About this exercise: In the entries below, find every line with "each" and copy it.

─── Dataset excerpts ───

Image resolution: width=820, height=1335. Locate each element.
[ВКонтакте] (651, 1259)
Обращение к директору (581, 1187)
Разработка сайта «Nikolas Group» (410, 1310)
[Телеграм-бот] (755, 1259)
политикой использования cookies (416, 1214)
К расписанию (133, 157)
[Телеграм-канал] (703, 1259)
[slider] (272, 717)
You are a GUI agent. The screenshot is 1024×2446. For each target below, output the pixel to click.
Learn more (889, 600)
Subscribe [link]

───

The answer:
Image resolution: width=820, height=1335. Locate each element.
You are a GUI agent. The screenshot is 1024×2446. For each target below, output the pixel to click.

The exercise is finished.